対テロ軍事作戦に積極的なトランプが抱える血のリスク
そこでトランプ政権は、サウジアラビア主導の連合軍の軍事作戦に対する支援を強化する構えだ。米政府関係者の話によると、米国務省はサウジアラビア政府への精密誘導兵器の販売を許可した。ただしホワイトハウスはまだ最終決定を下していない。米紙ワシントン・ポストが最初に報じた今回の提案は、連合軍の空爆による民間人の犠牲拡大を懸念してサウジアラビアに対する武器販売の一部を禁止したオバマ政権の方針を、大転換するものだ。
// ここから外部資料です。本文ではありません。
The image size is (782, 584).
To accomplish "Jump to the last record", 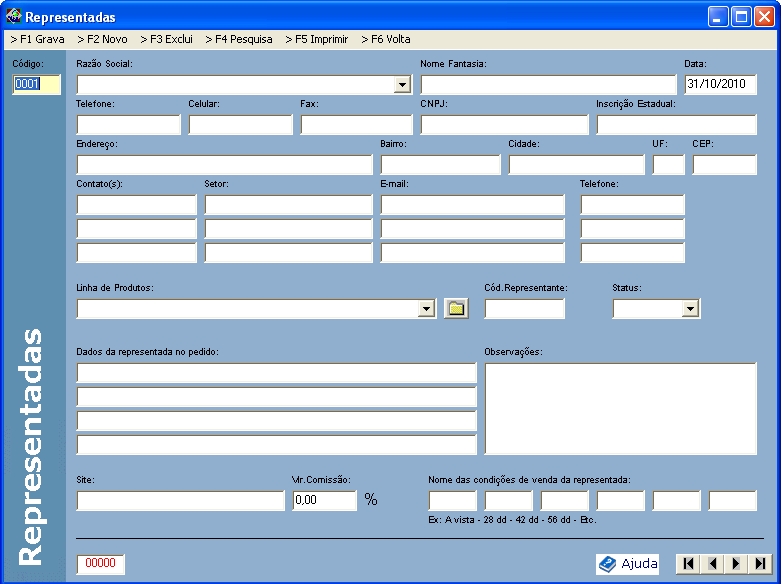I will click(761, 564).
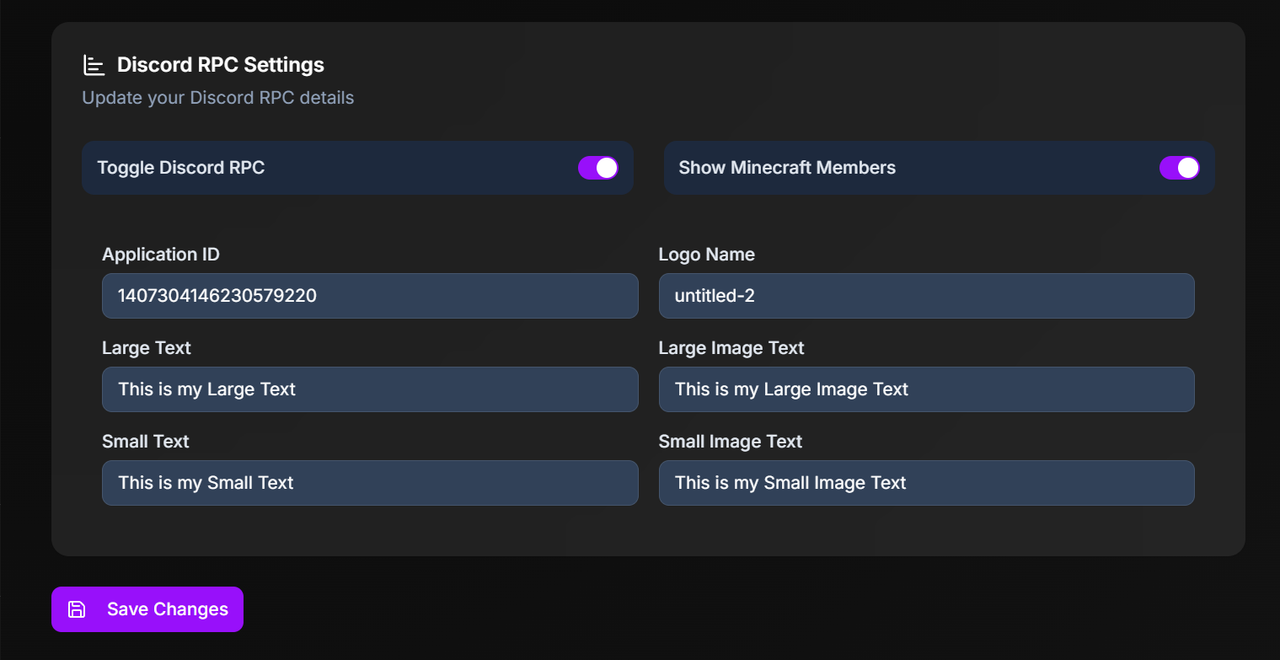This screenshot has height=660, width=1280.
Task: Click the Logo Name label
Action: coord(706,254)
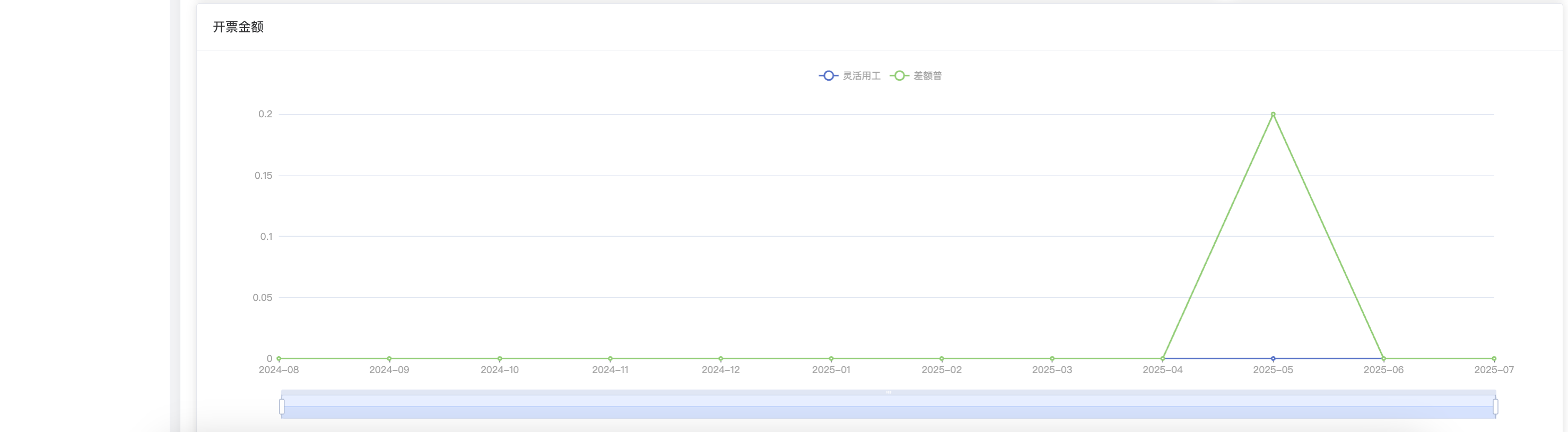Click the data point marker for 2024-12
Screen dimensions: 1568x432
721,359
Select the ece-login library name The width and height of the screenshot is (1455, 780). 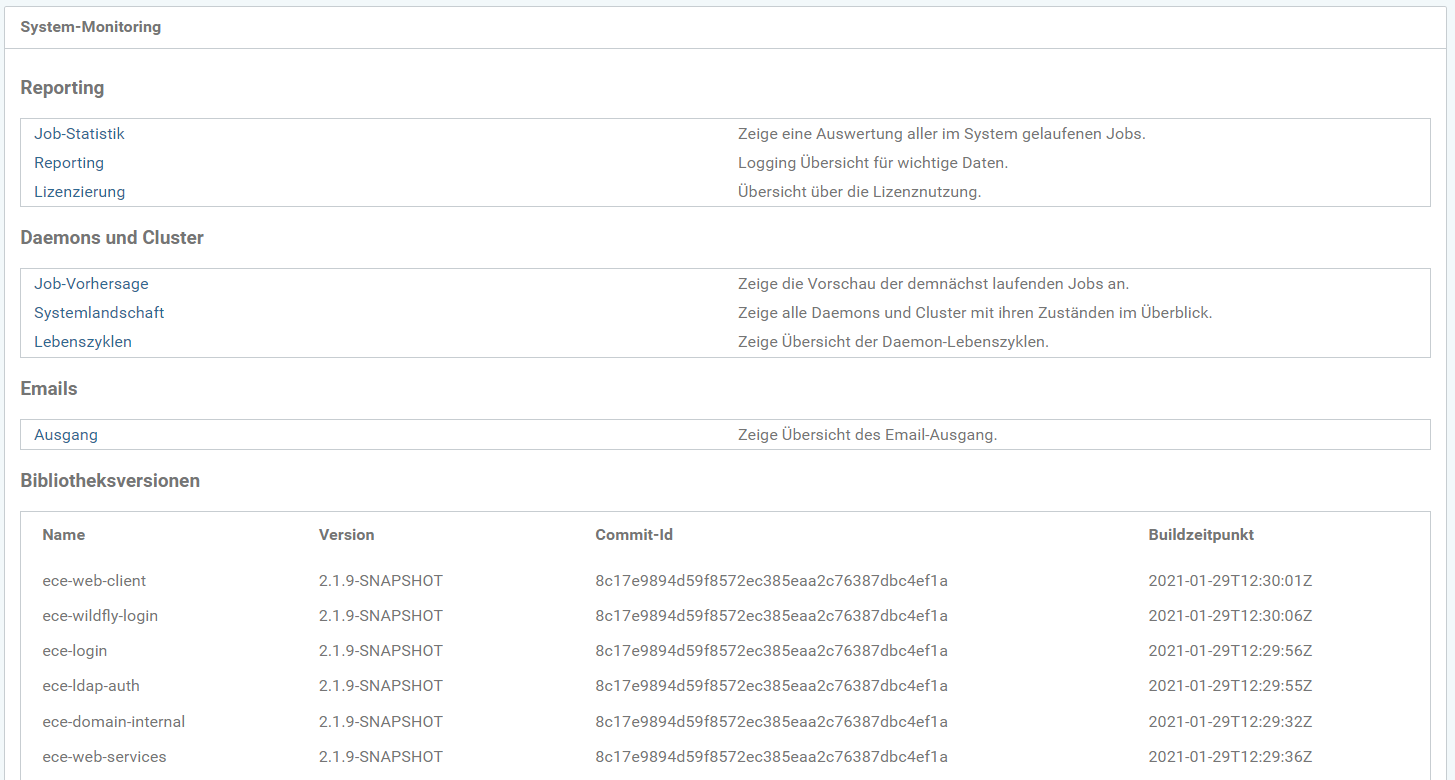75,651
もしトランプ政権がイエメンで米軍の役割をもっと拡大させ、民間人を標的にしていると国際社会が批判する連合軍への支援を増やせば、アメリカが泥沼に引きずり込まれかねないと、軍事アナリストや元政府関係者は指摘する。
「イエメンは、アメリカが輝かしい局地戦を展開できる場所ではない。イエメンで戦争をすれば、ひどく危険で血なまぐさい結果が待っている」と国防総省の元職員は言った。
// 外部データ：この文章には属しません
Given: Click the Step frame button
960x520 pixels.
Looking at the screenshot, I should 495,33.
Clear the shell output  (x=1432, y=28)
今月初めに米軍が空爆を決行したのには伏線があった。1月29日にSEALsは、アラブ首長国連合(UAE)の兵士の援護を受けてAQAPの急襲作戦を実施した。敵の激しい反撃でSEALs隊員1人が死亡、複数の負傷者を出し、民間人も多数巻き添えになった。国防総省は民間人の被害状況を調査中としている。同省の高官は、作戦でAQAPに関する重要な情報を入手したと成果を強調する一方、情報はまだ精査中としており、作戦の詳細も明かしていない。
最大の標的AQAP
それに対して先日の空爆は命中精度が高く、グアンタナモ米軍基地の元収容者で2009年にイエメンに送還されたヤシール・アル・シルミをはじめ、AQAPの有力な指導層を複数殺害した。掃討作戦のペースが加速していることから、米軍が一定の時間をかけて作戦の準備を進めていたことが分かる。国防総省のジェフ・デービス報道官は先週、報道陣にこう言った。「今回の作戦は、計画や構想に何か月もの時間を費やした。陸軍の指揮官たちが立案を開始したのは昨年までさかのぼる」
アメリカには地上戦でも助っ人がいる。昨年4月にはUAEとサウジアラビアの軍特殊部隊がAQAPの最大拠点だった南部の港湾都市ムカラを奪還。港湾の管理と市民への課税などで数百万ドルを調達していたAQAPに打撃を与えた。
以後、イエメンの対テロ作戦はUAEの特殊部隊が主導権を握るようになった。UAEを後ろ盾とする軍は内陸から沿岸にかけて進攻し、バルハフ地区にある天然ガスのプラントも掌握した。最終的には北へ進軍し、AQAPを支配領域から追い出そうとする可能性があると、専門家は指摘する。
そうなれば、イエメンの内戦開始以来サウジアラビアの介入に乗じて勢力を挽回したAQAPも、いくらか後退させられるだろう。米NGO国際危機グル―プの報告書は、AQAPが息を吹き返した要因について、サウジアラビア主導の連合軍がフーシ派の武装組織を倒すことだけを「ほぼ一心不乱に」目指したからだと指摘。その間にAQAPは連合軍が供給する武器を手に入れ、銀行強盗などで資金を調達したという。